Eco a été choisi comme nom de la monnaie unique de la CEDEAO. Certes, cette initiative est un symbole politique fort, mais il est plus sage, quand cela concerne la vie de centaine de millions de personnes, de faire doucement pour réussir la création de cette monnaie unique. Nous avons entendu d’éminents économistes nous dire que le Franc CFA est l’une des principales raisons que les économies des pays concernés peinent à décoller. Nous allons analyser d’une manière objective pour voir si cette thèse est valide, car il y a trop d’émotions face au sujet du Franc CFA, quand l’objectivité devrait plutôt primer.
Faisons d’abord l’état des lieux. En Europe, il y a 19 pays qui n’ont pas leur propre monnaie et qui utilisent l’euro comme monnaie commune. Il y a aussi 8 pays de l’Afrique de l’Ouest, 6 de l’Afrique centrale, 6 des Caraïbes orientales et les collectivités françaises d’outre-mer de Polynésie française, de Nouvelle-Calédonie et de Wallis-et-Futuna.
Certains pays n’utilisent que leur monnaie sur leur territoire tandis que d’autres utilisent leur monnaie avec une ou d’autres monnaies. Il y a des pays qui n’ont pas du tout de monnaie et qui utilisent une monnaie comme l’euro ou le dollar, et on peut citer Monténégro et Kosovo qui utilisent l’euro et El Salvador qui utilise le dollar américain.
Parmi les territoires dépendants, il y a des pays qui utilisent une monnaie d’un pays tiers différente de la monnaie de leur État souverain. C’est le cas du territoire britannique de l’océan indien, les îles Turks et Caicos et les îles Vierges britanniques qui sont tous des territoires britanniques d’outre-mer qui utilisent plutôt le dollar américain. Voilà en résumé, l’état des lieux monétaire des pays du monde.
Analysons aussi les avantages et inconvénients d’une monnaie commune comme le CFA ou l’Eco. Quand des pays ont une monnaie commune, cela élimine les coûts de conversions de monnaies, vu que cela a un coût aussi bien pour les particuliers que pour les entreprises. Une monnaie commune permettra de supprimer ces coûts.

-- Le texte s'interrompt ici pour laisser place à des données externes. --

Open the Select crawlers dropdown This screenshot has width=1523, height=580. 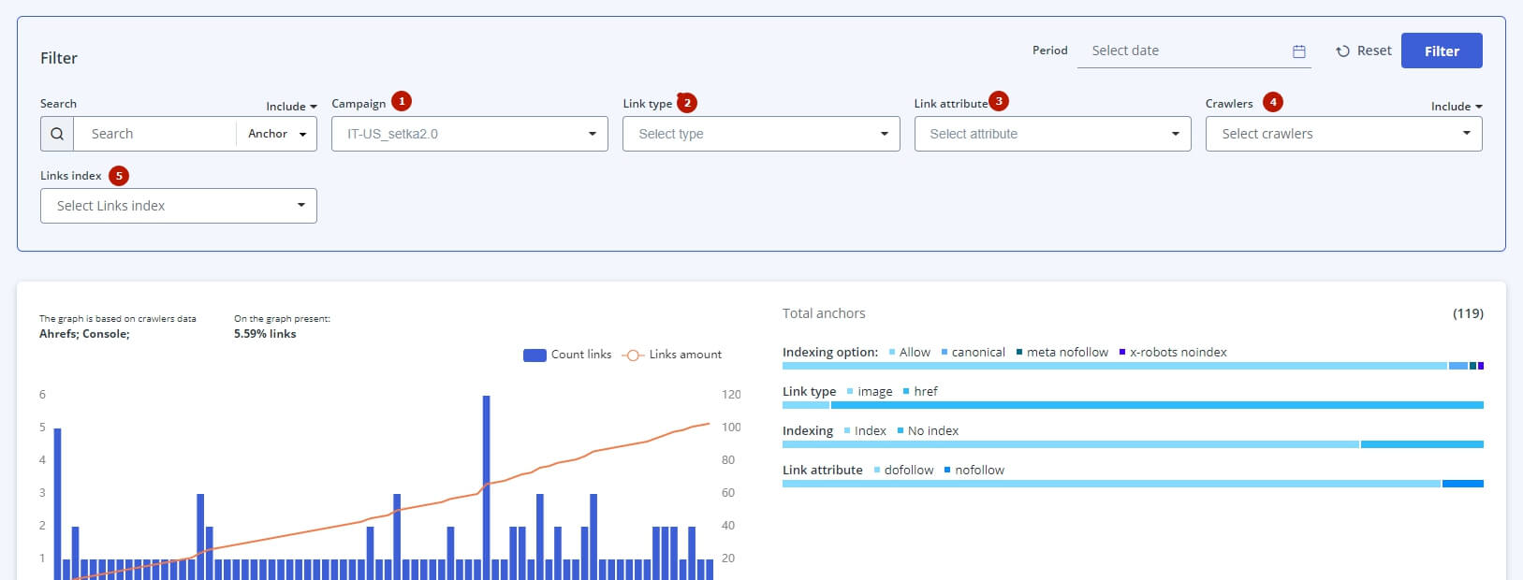(1343, 134)
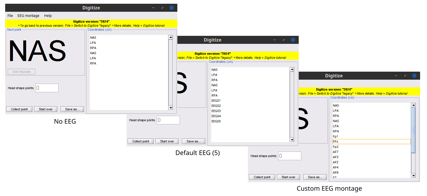The width and height of the screenshot is (427, 196).
Task: Click Save as... in the Default EEG window
Action: click(x=193, y=141)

Quand des pays ont une monnaie commune, cela facilite la comparaison des prix des biens et services entre ces pays. Si tous les pays de l’Afrique de l’Ouest avaient des monnaies différentes, il faudrait toujours calculer le prix d’un bien et le comparer à son pays d’origine pour s’assurer de la transparence des prix. Cela permet aussi d’attirer et d’augmenter les investissements étrangers aussi, car il y a toujours la possibilité que d’autre pays viennent joindre la zone et augmenter les consommateurs. La chose la plus importante est l’élimination de l’incertitude du taux de change.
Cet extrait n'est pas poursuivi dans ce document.